Authentication graphs and Python

At the 2015 SIAM Workshop on Network Science, I presented a poster on the analysis of a rather large authentication dataset. The public dataset was made available from Los Alamos National Laboratory (LANL) and represented over 700 million anonymized authentication events over a nine-month period.[1][2]

Our poster submission demonstrated the use of Python to analyze and visualize the data. Since our scripts relied on various Python modules not found in the standard library, we recommended using the Anaconda Python distribution (3.x) which contained those modules (and a lot more). One key module that we used, to perform some of the network analysis, was NetworkX. Another module, to plot results, was matplotlib. We also demonstrated how one could use the IPython Notebook in a browser.

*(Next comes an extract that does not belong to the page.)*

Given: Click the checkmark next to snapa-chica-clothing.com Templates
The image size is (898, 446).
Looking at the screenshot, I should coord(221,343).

An authentication event was represented as a simple entry: "time,user,computer", where "time" was in seconds offset from the beginning, and "user, computer" were anonymized entries with unique numeric identifiers (e.g. U214,C148). We preprocessed the dataset to generate two files: one containing just the time values, another representing the user-computer information as a global, static graph. This type of graph, with two disjoint sets of nodes (users and computers), is known as a bipartite graph. Since the second file, containing the graph, took about 8 hours to generate, we made it publicly available in case others wanted to experiment. (Generating the first file, with only time values, just took a few minutes using one of our scripts.) Our first step was to perform a sanity check on the time values for the authentication events. Fig. 1 is a histogram plot of all events over the nine-month period. Using the matplotlib module, we can interactively select a region to zoom into and see general daily and weekly usage patterns. The script to generate this histogram is parameterized so that a user can see more detailed (or coarse) plots.


Fig. 1: A histogram, over time, of all authentication events (top); zooming into a 2 week window (bottom)

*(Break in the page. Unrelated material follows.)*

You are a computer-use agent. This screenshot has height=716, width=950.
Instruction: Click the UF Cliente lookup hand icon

Next, we use the NetworkX module to plot the graph and zoom in on particular nodes that seem to be hubs in the network. In the following two figures, the User nodes are colored red and Computer nodes are colored white. Fig. 2 shows C148 as a hub with numerous User nodes connected to it. Fig. 3, in contrast, shows U12 connecting to numerous computers. Obviously, if we had more information about the authentication events, we might be able to determine that certain User hubs were, for example, just the result of system administrators performing maintenance. On the other hand, it may be an indication of questionable user behavior.

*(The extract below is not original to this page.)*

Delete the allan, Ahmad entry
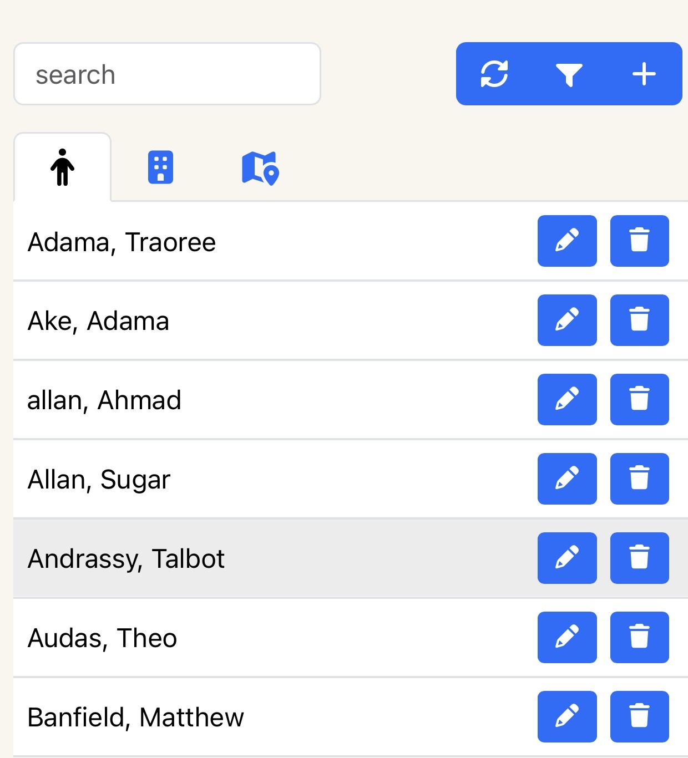The width and height of the screenshot is (688, 758). [639, 399]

Fig. 2: Node C148 as a hub. and Fig. 3: Node U12 as a hub.

In addition to visually inspecting the graph, we can programmatically analyze it to discover certain features, e.g., hubs or connected components. These techniques can be found in our poster and scripts.


Discussing results with LANL's Hagberg (left)

According to LANL's Aric Hagberg, there will likely be another dataset coming sometime this year that will have more metadata.

Our abstract, poster, Python scripts, and additional documentation can be found at https://github.com/rheiland/authpy


[1] A. Hagberg, A. Kent, N. Lemons, and J. Neil. Credential hopping in authentication graphs. In 2014 International Conference on Signal-Image Technology Internet-Based Systems (SITIS). IEEE Computer Society, Nov. 2014.
[2] A. D. Kent, L. M. Liebrock, and J. C. Neil. Authentication graphs: Analyzing user behavior within an enterprise network. Computers & Security, 48:150-166, 2015.


Randy Heiland